PROBLEM DETAILS — If a line in the entries below contains the word "icon", it counts; report how many such lines there are, and only that number.

PROVIDED DATA —
= = = =
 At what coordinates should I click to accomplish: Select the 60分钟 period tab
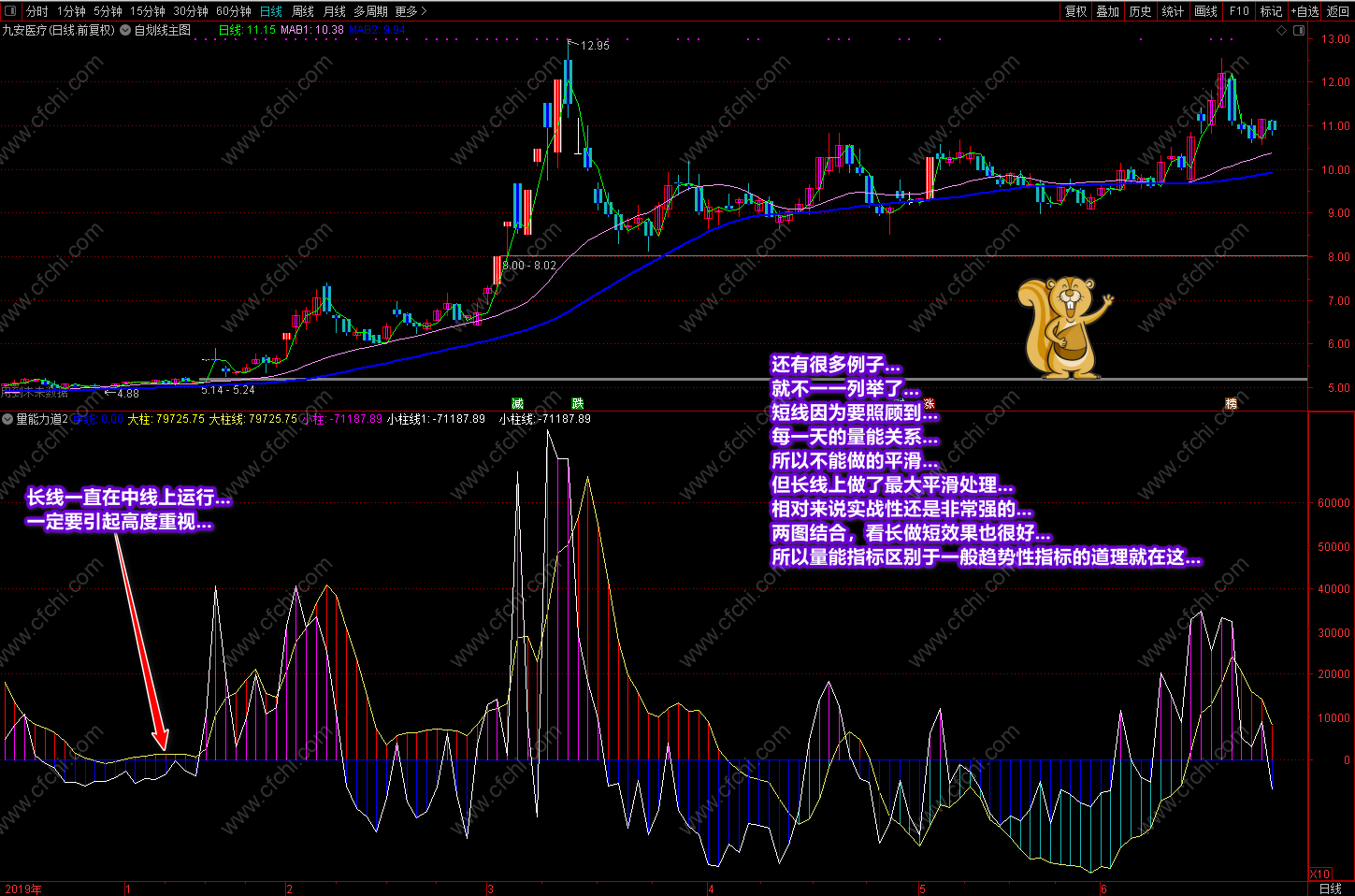coord(234,11)
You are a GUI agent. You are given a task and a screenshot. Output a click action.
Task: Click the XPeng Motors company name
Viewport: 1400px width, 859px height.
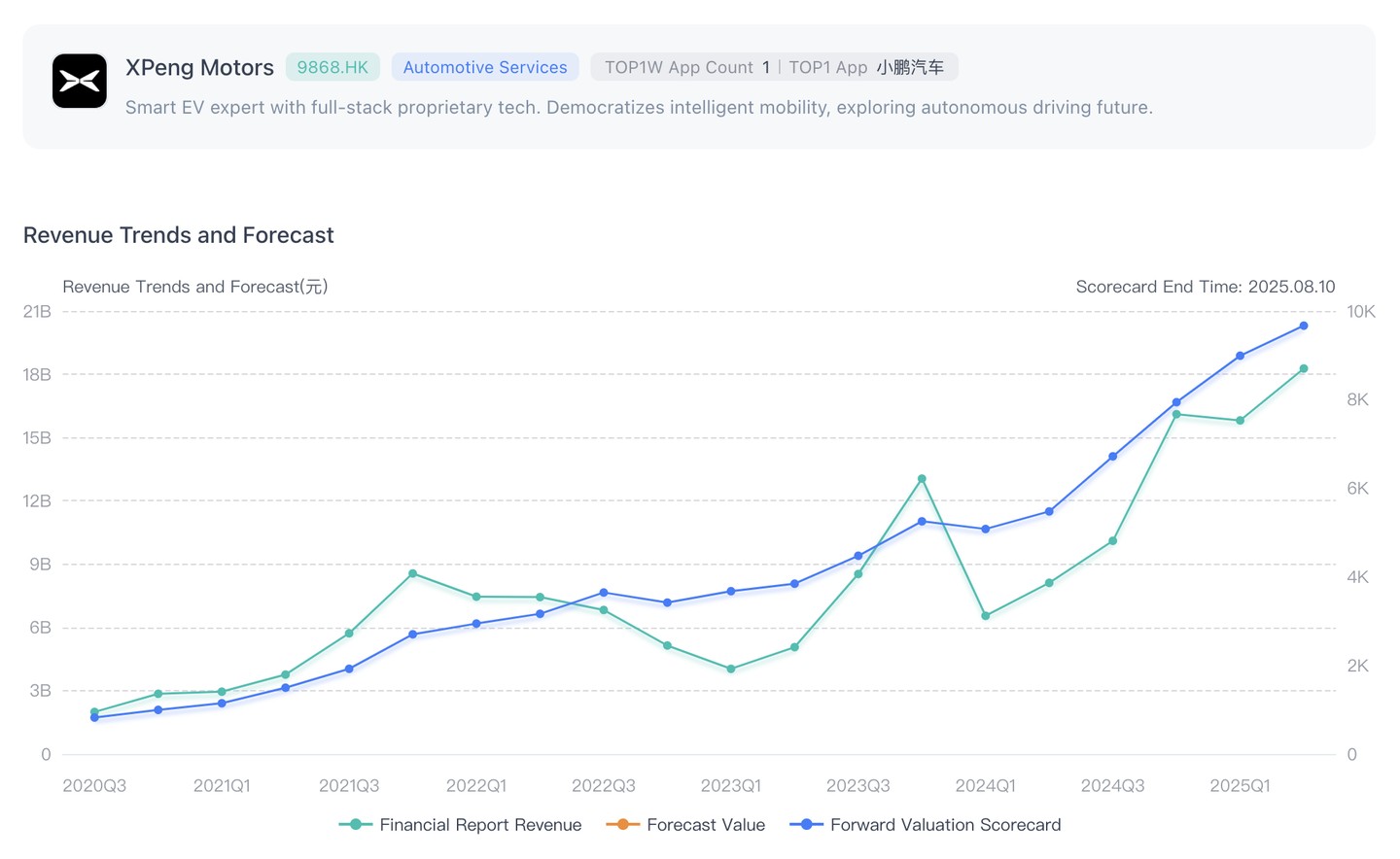tap(199, 67)
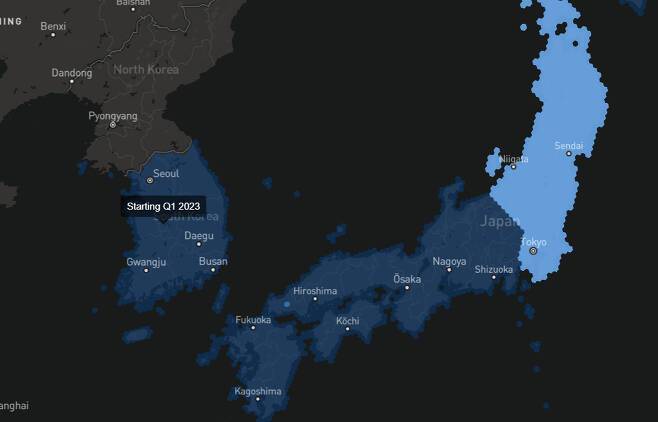This screenshot has width=658, height=422.
Task: Click the Hiroshima city marker
Action: (315, 298)
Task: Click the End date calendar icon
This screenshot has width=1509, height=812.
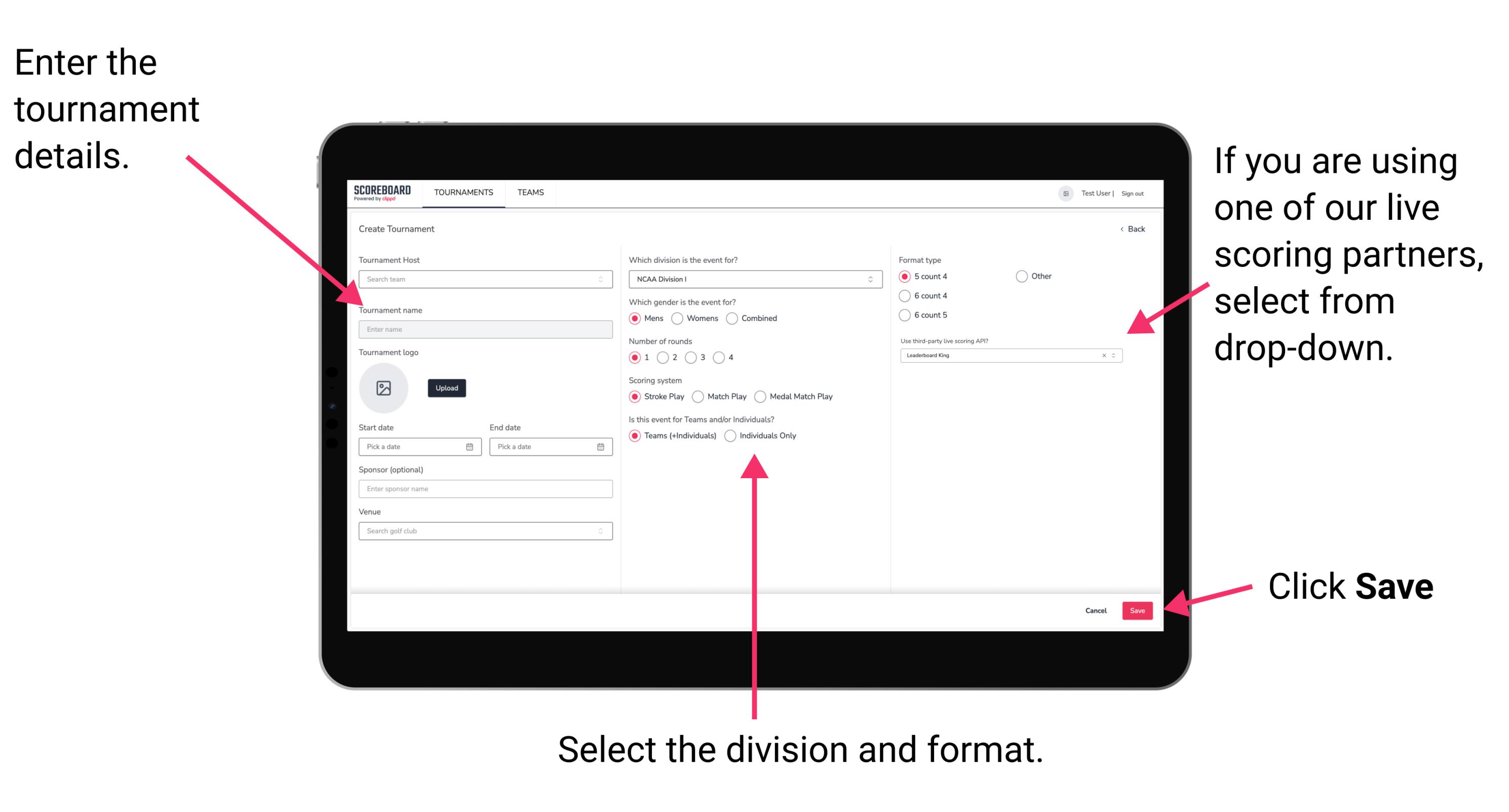Action: click(601, 447)
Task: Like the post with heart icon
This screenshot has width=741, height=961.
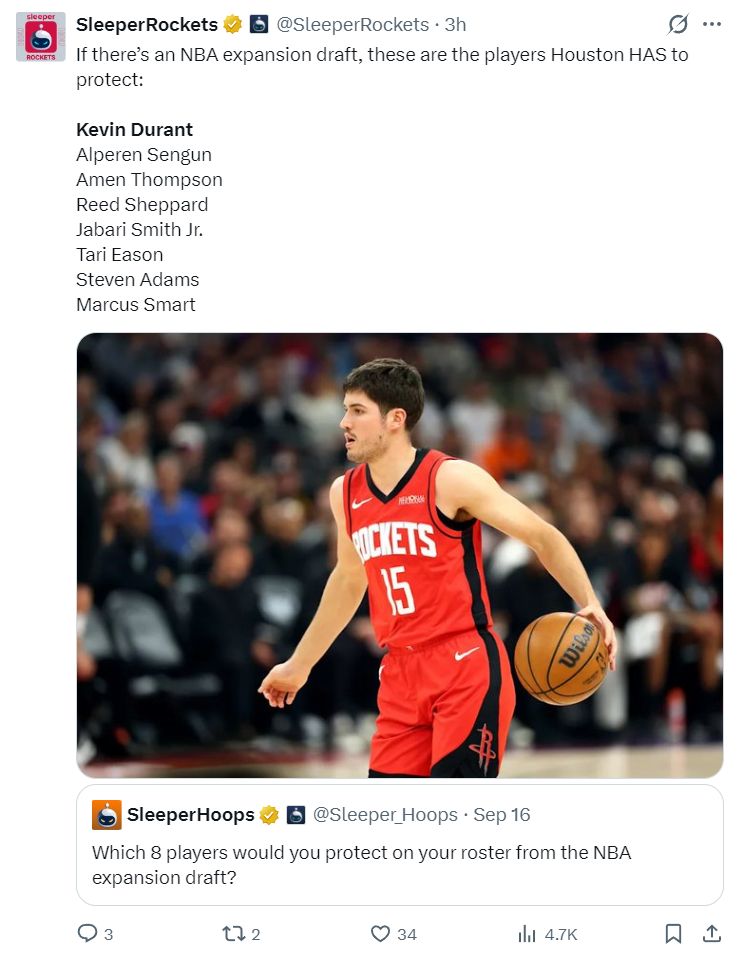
= = = =
RESULT — 2